Figure 6: 3D Glass Chiplet Package National Test Vehicle
The foundations of this technology trace back to the pioneering work of Prof. Rao Tummala and his IBM team in the 1980s, who developed the original 2.5D-like multichip module. As shown earlier (Fig. 5), this module contained 100–144 small, high-yield chips flip-chip assembled onto a large 127 mm LTCC substrate comprising 61 layers of glass-ceramic-copper. In the modern era, this concept has evolved through organic packages and, more recently, silicon-interposer-based 2.5D solutions introduced by Xilinx and TSMC around 2009. These technologies filled the space between traditional 2D packaging and true 3D stacking, hence the term 2.5D.
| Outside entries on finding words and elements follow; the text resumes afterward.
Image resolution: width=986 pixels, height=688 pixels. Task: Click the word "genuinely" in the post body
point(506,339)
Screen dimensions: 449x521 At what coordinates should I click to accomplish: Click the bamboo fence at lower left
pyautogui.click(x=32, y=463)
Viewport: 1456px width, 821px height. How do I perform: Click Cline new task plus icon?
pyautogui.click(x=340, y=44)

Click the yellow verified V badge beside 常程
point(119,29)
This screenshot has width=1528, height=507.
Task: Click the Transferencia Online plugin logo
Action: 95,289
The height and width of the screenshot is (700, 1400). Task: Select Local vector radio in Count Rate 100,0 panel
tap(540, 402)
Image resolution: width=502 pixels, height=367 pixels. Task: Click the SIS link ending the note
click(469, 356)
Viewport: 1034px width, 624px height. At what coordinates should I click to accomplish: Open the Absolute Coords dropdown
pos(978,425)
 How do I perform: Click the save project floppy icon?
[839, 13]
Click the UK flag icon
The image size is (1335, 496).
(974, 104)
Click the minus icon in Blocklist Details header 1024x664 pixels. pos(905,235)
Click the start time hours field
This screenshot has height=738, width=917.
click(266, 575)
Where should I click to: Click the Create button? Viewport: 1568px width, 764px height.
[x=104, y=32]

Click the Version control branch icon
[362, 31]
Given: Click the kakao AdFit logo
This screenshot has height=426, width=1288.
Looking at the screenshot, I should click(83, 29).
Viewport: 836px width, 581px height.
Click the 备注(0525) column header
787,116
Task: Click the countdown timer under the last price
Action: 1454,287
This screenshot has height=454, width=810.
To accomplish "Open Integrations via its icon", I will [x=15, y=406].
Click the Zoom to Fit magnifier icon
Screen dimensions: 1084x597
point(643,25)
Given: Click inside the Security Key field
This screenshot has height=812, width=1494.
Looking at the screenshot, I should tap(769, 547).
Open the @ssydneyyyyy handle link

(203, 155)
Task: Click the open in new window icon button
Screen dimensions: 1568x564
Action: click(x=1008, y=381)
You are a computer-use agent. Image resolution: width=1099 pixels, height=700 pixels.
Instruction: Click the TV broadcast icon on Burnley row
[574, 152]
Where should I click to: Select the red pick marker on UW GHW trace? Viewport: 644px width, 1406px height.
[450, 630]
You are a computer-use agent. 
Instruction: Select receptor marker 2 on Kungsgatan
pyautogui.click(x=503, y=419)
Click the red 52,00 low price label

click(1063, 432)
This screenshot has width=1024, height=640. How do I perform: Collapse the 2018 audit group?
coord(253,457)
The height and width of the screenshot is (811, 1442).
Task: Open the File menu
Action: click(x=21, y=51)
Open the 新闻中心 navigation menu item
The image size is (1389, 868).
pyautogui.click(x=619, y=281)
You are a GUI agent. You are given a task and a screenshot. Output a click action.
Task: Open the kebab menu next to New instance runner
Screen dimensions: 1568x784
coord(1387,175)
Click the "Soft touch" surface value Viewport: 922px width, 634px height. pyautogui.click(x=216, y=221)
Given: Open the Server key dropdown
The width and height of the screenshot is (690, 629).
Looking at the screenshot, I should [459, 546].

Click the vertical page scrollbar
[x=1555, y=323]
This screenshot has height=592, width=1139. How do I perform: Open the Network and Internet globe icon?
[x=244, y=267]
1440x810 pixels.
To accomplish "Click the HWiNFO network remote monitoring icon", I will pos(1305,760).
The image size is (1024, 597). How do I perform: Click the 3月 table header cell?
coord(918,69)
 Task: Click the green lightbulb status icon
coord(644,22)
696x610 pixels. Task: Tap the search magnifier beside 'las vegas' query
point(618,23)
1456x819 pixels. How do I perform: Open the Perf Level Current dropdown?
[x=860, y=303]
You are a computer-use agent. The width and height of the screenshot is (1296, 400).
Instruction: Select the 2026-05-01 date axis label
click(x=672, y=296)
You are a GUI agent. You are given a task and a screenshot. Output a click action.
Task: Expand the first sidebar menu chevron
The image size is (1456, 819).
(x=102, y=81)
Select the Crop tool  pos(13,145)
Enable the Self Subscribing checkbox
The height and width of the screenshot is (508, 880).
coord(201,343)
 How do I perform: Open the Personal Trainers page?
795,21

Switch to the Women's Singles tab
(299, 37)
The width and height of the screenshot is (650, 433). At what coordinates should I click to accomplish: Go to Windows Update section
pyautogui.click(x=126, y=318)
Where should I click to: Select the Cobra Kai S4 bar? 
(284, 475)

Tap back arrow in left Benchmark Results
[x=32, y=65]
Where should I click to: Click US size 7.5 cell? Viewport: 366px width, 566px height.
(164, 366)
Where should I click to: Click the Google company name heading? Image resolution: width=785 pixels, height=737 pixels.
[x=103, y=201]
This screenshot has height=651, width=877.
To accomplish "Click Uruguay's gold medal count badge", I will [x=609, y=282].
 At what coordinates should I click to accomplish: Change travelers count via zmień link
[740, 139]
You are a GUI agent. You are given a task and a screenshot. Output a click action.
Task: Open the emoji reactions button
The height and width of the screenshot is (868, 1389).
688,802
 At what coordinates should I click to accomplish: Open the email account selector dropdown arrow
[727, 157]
As transistor scaling slows and large monolithic SoCs face challenges in yield, design complexity, and cost, the industry has steadily shifted toward modular architectures combining 2.5D and 3D chiplets. This chiplet revolution allows building extremely high transistor-count systems with higher compute performance, lower power consumption, and lower cost compared to previous approaches in the IDSPS Advanced Packaging Program.
To position India as a global leader and a true product nation, it must build deep expertise and infrastructure across eight strategic technologies, shown in Fig. 8. These areas, referred to as Strategic Research Areas (SRAs), each encompass multiple high-impact research themes (Fig. 9). Together, they form the foundation for establishing eight Industry Co-Development Technology Centres (ICCs), one dedicated to each SRA and a system integration center at IIT Gandhinagar.
These ICCs will work in partnership with leading global companies to design, develop, and demonstrate next-generation, industry-ready technologies. IIT Gandhinagar will serve as the central hub (N-APRC), where advances from all eight centres will be integrated through a pilot line to build advanced, manufacturable system-in-package prototypes. Each ICC will operate its own industry consortium, developing technologies for real industrial test vehicles such as 3D chiplet-integrated packages, thereby accelerating India’s capability for world-class semiconductor productization.
Fig. 8: Advanced Packaging requires 8 Strategic Foundational Technologies.
Fig. 10 illustrates how innovations from all eight centres will converge at IITGN to create next-generation advanced packages.
Eight ICCs working with N-APRC at IITGN to create next-generation advanced packages.